Qu'il s'ensuit qu'aucune violation de l' article 166 du Code de procédure pénale , des dispositions conventionnelles invoquées et des garanties substantielles des droits de la défense n'est caractérisée ;

Attendu que l'article 6§3 b de la Convention européenne des droits de l'homme énonce que tout accusé a droit à disposer du temps et des facilités nécessaires à la préparation de sa défense, qu'il a le droit de se défendre lui-même ou d'avoir l'assistance d'un défenseur de son choix, et, s'il n'a pas les moyens de rémunérer un défenseur, de pouvoir être assisté gratuitement par un avocat d'office ;

Qu'il ressort de ce texte que le droit de tout accusé, au sens autonome que revêt ce terme dans la Convention, à être effectivement défendu par un avocat figure parmi les éléments fondamentaux du procès équitable ;

Que le respect des exigences du procès équitable s'apprécie au cas par cas, à l'aune de la conduite de la procédure dans son ensemble ;

Attendu qu'il appartient au requérant de rapporter la preuve de l'atteinte portée à ses droits à la défense ;

Qu'au cas particulier, s'il est constant que g.
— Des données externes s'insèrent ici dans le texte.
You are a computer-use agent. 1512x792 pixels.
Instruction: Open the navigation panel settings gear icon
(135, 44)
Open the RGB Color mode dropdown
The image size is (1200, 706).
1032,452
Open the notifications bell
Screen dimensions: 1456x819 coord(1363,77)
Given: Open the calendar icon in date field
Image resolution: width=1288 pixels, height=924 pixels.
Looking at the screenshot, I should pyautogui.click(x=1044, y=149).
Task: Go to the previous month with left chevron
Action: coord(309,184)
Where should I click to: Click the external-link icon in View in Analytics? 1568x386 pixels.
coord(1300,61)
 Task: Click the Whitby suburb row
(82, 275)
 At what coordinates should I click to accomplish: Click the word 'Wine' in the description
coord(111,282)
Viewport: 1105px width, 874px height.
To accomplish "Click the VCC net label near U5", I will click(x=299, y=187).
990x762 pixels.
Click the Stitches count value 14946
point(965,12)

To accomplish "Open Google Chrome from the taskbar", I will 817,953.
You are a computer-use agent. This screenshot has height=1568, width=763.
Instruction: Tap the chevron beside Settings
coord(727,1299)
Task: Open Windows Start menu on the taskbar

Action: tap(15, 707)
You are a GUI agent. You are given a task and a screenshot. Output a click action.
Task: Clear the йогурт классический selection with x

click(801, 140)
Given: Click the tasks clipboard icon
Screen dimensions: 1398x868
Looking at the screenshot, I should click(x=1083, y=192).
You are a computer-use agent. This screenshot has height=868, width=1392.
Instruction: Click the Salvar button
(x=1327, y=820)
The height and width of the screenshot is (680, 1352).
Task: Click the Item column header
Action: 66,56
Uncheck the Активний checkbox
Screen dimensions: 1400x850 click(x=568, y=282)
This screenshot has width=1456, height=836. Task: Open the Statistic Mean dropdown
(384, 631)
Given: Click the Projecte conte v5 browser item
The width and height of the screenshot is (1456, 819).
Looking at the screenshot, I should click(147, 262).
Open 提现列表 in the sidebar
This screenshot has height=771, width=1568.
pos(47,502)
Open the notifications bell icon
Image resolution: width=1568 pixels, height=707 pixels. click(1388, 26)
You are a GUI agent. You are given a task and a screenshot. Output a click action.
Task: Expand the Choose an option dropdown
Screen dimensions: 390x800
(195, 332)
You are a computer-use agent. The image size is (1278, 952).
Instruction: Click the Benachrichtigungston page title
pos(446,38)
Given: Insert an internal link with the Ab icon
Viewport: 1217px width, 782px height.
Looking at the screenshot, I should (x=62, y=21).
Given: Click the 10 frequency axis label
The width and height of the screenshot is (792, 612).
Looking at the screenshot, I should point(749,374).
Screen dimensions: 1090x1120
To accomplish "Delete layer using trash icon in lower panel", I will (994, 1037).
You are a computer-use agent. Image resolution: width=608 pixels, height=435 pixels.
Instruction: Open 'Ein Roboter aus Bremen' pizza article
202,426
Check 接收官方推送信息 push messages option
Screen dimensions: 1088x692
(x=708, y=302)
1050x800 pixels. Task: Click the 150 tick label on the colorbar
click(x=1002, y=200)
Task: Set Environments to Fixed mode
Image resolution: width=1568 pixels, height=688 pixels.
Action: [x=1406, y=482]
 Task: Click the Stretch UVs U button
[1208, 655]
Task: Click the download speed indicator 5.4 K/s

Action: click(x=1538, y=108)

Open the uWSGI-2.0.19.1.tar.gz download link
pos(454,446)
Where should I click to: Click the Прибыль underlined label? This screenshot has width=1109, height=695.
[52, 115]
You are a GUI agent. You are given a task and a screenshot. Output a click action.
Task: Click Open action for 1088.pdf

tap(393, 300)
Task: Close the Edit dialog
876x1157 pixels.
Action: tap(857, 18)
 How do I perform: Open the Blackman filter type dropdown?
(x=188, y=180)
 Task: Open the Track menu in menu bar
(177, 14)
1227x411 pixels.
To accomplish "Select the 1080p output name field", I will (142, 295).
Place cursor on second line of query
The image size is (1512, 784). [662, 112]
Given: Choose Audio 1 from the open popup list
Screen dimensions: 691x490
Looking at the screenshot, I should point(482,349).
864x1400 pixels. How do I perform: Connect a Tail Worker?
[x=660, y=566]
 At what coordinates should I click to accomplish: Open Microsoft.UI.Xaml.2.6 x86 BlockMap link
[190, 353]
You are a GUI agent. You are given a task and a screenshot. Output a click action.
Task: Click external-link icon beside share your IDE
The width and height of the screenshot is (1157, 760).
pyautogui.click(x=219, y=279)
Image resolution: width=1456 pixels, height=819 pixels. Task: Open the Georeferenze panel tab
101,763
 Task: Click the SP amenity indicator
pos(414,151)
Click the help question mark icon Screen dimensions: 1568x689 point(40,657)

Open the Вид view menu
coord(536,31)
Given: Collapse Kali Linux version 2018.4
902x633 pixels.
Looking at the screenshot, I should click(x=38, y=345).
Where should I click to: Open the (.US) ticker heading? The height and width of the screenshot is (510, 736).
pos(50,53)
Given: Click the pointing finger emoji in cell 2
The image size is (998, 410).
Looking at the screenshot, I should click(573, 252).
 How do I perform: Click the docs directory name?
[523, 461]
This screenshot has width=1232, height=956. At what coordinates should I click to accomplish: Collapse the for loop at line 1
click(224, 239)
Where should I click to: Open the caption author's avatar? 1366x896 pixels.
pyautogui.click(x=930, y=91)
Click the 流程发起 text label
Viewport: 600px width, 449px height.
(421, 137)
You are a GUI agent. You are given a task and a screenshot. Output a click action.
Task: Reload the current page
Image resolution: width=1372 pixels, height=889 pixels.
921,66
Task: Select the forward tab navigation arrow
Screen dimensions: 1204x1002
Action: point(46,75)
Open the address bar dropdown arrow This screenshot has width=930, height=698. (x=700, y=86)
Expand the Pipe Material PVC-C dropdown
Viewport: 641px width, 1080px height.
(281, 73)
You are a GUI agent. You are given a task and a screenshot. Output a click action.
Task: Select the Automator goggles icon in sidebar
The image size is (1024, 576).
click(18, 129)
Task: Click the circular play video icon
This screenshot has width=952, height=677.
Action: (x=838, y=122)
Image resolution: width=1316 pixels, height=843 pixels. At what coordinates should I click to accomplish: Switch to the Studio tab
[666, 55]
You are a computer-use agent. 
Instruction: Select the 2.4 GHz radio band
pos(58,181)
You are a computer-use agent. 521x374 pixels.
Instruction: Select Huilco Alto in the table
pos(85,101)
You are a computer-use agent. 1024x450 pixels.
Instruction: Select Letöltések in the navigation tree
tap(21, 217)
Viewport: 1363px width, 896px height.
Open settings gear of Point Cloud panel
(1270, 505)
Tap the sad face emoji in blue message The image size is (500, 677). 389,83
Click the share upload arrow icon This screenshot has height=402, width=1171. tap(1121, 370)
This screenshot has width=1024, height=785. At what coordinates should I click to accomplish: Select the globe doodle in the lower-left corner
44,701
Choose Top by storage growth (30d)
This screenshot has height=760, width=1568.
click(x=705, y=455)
F. n'a pas été assisté d'un avocat lors de sa première comparution devant le magistrat instructeur, celui-ci a été expressément averti par ce magistrat qu'il était libre de s'abstenir de toute déclaration hors la présence d'un défenseur ;

Que faisant usage de ce droit, l'inculpé n'a émis aucune déclaration ;

Qu'il apparaît en outre qu'au cours de la phase procédurale postérieure à son inculpation, il a également été assisté de son conseil, notamment lors de son interrogatoire au fond du 11 janvier 2018 ;

Que sa qualité d'inculpé lui confère notamment les droits prévus aux articles 91-1 et 209 du Code de procédure pénale  ;

Que parmi ces droits, figure celui de saisir la Chambre du conseil de la Cour d'appel d'une requête en nullité d'un acte d'information, dont l'inculpé a fait précisément usage en l'espèce en contestant la régularité de son inculpation ;

Qu'au regard de l'ensemble de ces éléments, il apparaît que cette absence de conseil pouvant se déduire en droit interne de l' article 166 du Code de procédure pénale , n'a été que temporaire et limitée à cet acte de procédure et n'apparait pas avoir compromis irrémédiablement le caractère équitable du procès, en l'absence de toute déclaration de nature incriminante de l'inculpé lors de son interrogatoire de première comparution, en l'état des garanties procédurales prévues par le code de procédure pénale et des facultés d'interventions propres à son conseil dont il a pu ou pourrait bénéficier durant l'instruction (accès au dossier, obtention de la copie des pièces, préparation de sa défense, consultations avec son client, demandes d'actes d'instruction, requêtes en nullité) ;

Qu'en conséquence, la demande de nullité du procès-verbal de première comparution (D1551) sera rejetée, ainsi que, par voie de conséquence, la demande de nullité portant sur la cote (D1613) correspondant à l'interrogatoire au fond de l'inculpé ;

Qu'il sera également débouté de sa demande subséquente tendant à voir ordonner le retrait de ces pièces de la procédure ;

PAR CES MOTIFS,

LA CHAMBRE DU CONSEIL DE LA COUR D'APPEL DE LA PRINCIPAUTÉ DE MONACO,

Déclare recevable la requête en nullité déposée le 12 février 2019 par g. F.

Rejette ses demandes d'annulation des cotes D1551 et D1613 du dossier d'information et de retrait de ces pièces de la procédure,

Laisse les frais du présent arrêt à la charge de g. F.